Older adults are a heterogeneous group in terms of their age and each age group is presumed to have different social patterns (Jaul & Barron, 2021). These older adults are classified into three groups based on their age: young-old adults aged 65–74 years, old-old adults aged 75–84 years, and oldest-old group aged 85 years and over (Jaul & Barron, 2021; S. B. Lee et al., 2018). Previous studies focused on studying social patterns based on each heterogeneous group of older adults at a single time point (Fiori et al., 2007; Key & Culliney, 2018). For example, young-old adults were engaged in the diverse-supported and friend-focused social networks, whereas oldest-old adults remained in the restricted social networks (Fiori et al., 2007). While it is presumed that social patterns become restricted with aging, cross-sectional studies may provide an inaccurate view of their social pattern changes without following the same group of individuals over time. Thus, little is known about how their social patterns might change over time as they transition into one age group to another age group.
Latent transition analysis (LTA) is a person-centered approach to identify changes in latent classes of individuals over time (Jeon et al., 2019; Kim et al., 2013).

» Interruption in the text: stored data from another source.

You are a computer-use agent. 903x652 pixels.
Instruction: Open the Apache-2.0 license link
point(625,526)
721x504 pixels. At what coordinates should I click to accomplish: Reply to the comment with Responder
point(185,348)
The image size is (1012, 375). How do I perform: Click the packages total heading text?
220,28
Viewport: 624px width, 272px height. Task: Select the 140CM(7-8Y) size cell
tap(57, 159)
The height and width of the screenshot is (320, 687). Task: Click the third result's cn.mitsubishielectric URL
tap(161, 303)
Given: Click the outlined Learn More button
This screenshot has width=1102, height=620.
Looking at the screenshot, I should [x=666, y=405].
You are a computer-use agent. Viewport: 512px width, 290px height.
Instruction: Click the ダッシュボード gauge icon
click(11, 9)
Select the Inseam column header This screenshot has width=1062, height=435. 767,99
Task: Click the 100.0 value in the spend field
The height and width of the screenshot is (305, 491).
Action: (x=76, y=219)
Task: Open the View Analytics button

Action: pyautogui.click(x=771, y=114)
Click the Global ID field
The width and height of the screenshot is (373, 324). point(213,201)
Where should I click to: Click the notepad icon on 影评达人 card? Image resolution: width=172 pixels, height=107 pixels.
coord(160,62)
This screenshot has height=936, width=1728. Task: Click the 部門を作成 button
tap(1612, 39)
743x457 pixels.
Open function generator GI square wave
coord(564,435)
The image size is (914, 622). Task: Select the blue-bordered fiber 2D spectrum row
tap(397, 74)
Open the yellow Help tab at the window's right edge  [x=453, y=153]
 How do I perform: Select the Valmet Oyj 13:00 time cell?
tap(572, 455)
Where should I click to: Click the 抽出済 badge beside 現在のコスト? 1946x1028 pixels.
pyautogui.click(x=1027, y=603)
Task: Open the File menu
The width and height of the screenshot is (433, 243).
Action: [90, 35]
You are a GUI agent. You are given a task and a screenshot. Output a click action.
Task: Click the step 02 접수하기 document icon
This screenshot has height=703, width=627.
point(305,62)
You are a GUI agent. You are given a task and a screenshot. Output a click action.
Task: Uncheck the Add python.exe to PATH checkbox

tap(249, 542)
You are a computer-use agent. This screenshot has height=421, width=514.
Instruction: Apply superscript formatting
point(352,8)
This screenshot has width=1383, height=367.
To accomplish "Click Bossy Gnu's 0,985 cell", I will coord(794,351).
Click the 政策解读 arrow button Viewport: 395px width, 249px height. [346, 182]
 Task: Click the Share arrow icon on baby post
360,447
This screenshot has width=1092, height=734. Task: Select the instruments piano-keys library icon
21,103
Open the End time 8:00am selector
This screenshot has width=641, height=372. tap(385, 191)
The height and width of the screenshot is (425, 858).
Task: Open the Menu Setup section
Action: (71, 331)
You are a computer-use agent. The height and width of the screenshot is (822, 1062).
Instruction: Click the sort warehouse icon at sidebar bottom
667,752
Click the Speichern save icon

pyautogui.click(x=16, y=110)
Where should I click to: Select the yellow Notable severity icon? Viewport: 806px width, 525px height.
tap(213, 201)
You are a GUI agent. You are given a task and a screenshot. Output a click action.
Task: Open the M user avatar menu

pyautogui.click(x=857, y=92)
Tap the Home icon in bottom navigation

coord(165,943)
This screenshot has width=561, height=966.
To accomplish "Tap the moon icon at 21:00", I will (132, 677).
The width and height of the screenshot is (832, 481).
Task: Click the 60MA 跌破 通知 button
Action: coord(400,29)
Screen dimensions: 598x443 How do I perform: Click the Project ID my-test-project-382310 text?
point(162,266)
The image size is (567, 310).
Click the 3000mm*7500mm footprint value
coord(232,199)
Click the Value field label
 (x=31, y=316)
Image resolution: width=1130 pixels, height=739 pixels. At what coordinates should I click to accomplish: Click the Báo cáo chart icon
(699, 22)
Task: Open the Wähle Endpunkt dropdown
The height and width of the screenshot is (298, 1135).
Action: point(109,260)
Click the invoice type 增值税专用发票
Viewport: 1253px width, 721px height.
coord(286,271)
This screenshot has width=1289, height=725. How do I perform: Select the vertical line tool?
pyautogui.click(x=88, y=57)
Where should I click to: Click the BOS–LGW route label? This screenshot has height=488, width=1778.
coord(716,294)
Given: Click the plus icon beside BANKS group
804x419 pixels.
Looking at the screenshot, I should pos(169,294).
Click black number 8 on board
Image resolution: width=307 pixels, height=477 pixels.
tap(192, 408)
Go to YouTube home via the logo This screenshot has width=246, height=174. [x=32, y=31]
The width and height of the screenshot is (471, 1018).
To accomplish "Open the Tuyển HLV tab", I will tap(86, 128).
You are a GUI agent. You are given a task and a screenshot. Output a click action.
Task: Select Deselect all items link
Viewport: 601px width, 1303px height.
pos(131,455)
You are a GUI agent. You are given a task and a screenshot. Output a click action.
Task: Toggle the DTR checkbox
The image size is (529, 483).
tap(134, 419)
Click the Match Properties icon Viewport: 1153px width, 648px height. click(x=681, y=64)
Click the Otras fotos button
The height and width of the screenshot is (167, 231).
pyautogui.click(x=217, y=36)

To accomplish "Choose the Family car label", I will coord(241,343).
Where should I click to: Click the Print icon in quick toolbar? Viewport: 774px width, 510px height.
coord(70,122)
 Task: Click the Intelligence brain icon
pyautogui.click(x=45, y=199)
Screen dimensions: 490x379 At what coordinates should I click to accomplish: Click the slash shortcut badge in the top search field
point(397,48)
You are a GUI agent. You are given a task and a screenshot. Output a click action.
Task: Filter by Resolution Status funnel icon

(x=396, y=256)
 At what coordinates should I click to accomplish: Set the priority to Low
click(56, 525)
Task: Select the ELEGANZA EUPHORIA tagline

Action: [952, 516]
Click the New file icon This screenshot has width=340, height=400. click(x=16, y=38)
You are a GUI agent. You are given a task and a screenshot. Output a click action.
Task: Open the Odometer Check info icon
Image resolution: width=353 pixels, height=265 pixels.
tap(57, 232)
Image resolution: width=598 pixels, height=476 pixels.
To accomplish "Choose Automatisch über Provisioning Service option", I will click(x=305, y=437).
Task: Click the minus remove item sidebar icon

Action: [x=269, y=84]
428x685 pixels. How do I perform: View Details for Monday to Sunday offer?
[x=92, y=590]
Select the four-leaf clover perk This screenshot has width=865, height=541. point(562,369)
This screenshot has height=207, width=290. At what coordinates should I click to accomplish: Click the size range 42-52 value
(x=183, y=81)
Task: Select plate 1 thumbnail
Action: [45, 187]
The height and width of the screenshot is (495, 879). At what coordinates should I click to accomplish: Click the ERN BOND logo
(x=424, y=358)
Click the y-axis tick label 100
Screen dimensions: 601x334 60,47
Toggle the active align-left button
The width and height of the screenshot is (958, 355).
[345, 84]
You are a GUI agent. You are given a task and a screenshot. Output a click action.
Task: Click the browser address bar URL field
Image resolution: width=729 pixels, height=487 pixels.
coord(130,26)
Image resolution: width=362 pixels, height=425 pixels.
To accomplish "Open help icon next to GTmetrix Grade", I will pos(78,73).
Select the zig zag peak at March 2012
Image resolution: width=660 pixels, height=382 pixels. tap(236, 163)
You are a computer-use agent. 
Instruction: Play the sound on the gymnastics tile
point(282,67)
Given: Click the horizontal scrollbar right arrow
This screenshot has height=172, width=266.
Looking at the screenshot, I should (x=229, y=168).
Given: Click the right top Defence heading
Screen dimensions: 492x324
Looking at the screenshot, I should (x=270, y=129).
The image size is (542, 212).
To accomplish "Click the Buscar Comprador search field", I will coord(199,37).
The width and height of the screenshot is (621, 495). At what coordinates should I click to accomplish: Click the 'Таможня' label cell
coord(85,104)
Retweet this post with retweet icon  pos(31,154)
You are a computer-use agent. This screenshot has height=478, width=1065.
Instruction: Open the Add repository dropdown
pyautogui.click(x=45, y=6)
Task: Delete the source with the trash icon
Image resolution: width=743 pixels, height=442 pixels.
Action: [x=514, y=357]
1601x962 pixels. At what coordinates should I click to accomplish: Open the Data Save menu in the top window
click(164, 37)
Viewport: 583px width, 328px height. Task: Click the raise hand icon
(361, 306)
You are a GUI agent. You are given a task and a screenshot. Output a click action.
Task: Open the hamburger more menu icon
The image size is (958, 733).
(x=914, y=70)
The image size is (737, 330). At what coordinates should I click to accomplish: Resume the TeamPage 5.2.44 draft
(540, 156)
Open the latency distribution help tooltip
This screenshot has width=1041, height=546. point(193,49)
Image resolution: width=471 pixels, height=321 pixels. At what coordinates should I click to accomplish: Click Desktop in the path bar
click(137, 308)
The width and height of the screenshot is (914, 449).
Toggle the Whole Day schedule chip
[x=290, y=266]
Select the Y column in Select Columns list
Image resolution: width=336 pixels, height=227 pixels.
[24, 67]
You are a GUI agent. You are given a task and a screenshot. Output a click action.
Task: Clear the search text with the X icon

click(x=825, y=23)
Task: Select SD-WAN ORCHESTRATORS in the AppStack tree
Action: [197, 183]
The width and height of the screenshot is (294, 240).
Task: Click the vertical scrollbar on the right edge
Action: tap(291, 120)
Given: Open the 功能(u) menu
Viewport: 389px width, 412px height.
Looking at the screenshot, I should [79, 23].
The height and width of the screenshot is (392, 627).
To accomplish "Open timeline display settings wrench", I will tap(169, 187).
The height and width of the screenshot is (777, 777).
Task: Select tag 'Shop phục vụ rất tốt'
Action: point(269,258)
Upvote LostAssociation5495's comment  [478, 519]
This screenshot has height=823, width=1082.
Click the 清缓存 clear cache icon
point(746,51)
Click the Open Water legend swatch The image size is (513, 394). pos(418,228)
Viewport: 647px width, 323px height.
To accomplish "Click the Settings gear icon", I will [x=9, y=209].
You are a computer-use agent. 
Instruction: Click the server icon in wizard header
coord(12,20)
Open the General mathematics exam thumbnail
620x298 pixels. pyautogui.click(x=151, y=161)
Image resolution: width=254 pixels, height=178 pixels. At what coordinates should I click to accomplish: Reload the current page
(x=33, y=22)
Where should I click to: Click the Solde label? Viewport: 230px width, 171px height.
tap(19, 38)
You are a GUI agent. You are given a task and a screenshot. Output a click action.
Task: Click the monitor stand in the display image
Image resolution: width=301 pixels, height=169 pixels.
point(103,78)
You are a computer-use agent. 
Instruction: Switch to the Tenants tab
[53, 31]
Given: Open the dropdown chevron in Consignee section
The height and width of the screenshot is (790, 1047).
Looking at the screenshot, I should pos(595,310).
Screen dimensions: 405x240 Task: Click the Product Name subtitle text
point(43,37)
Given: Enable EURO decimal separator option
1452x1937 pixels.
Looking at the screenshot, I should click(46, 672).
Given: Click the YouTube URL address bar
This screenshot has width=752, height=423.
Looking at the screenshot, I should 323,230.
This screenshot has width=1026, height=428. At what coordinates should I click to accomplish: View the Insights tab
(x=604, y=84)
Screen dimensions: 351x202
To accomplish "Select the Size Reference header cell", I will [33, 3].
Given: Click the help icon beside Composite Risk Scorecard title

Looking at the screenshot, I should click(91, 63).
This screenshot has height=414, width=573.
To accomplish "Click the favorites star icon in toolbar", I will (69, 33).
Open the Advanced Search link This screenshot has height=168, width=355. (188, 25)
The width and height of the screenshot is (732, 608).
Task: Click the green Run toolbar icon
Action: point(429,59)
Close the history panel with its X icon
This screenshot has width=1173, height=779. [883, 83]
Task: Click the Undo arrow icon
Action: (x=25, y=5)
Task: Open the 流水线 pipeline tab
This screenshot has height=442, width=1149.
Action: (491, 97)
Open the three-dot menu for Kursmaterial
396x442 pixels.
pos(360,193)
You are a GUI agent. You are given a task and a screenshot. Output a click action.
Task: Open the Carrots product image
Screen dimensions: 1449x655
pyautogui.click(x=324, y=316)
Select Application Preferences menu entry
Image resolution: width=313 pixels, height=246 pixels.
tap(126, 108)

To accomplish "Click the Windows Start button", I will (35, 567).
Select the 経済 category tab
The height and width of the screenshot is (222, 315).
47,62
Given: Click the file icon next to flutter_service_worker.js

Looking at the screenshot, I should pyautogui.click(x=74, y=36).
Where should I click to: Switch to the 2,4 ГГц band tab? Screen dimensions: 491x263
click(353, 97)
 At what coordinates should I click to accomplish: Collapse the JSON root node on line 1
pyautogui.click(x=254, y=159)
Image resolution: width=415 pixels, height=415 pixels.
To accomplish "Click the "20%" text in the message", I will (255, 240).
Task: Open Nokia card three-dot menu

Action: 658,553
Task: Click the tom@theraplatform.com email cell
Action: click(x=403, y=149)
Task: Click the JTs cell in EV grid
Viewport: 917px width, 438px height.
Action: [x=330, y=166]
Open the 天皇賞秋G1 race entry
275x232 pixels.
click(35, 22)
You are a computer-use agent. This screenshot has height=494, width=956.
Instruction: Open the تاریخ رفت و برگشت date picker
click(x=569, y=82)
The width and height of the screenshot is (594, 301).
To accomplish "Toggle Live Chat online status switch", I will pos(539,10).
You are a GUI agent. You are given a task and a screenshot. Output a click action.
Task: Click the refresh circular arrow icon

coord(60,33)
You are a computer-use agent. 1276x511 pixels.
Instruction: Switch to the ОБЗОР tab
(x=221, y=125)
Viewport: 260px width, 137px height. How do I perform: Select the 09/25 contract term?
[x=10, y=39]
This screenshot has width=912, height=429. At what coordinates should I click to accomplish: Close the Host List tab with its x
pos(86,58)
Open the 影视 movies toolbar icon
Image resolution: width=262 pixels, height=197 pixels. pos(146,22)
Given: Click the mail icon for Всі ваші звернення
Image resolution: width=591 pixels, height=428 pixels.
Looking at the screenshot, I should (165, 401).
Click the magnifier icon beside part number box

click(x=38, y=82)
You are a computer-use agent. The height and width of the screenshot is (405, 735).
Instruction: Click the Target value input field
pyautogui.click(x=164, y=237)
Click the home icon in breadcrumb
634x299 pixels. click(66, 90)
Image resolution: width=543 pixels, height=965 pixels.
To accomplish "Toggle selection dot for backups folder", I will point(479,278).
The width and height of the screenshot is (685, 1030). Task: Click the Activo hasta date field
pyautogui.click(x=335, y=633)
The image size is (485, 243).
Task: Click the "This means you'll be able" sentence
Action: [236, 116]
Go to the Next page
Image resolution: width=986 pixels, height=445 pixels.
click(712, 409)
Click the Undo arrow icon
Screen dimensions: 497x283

As an extension of latent class analysis (LCAs), LTA assumes that the latent class membership is dynamic and individuals transition in their latent class membership over time (Abarda et al., 2020; Bray et al., 2021). A recent study used LTA among older adults to understand transitions in social network types over 2 years among community-dwelling Singaporeans aged 60 years and older (Sung et al., 2022). This study found five social network types of diverse, unmarried and diverse, extended family, immediate family, and restricted (Sung et al., 2022). While this study findings serve as an important first step to understanding different social network types, cultural beliefs and societal roles among Singaporean older adults may be different from older adults in the United States (Sung et al., 2022). In addition, Sung et al. (2022) acknowledged as a limitation that examining transitions in social networks within the 2-year time span may be subtle (Sung et al., 2022). Given the heterogeneity of older adults living in the United States, it is important to understand the changes in social networks from a homogeneous group of older adults (e.g., young-old adults) to another (e.g., old-old adults and oldest-old adults) in a broader time span where transitions may become more evident.
Therefore, the purpose of this study is to identify the types of social networks among young-old adults, and to examine the transitions in social networks as young-old adults become old-old adults over a 10-year time span.
Methods
Design and Data Collection
A secondary data analysis was conducted using the longitudinal data of three available waves from the National Social Life, Health, and Aging Project (NSHAP): Wave I (2005–2006), Wave II (2010–2011), and Wave III (2015–2016).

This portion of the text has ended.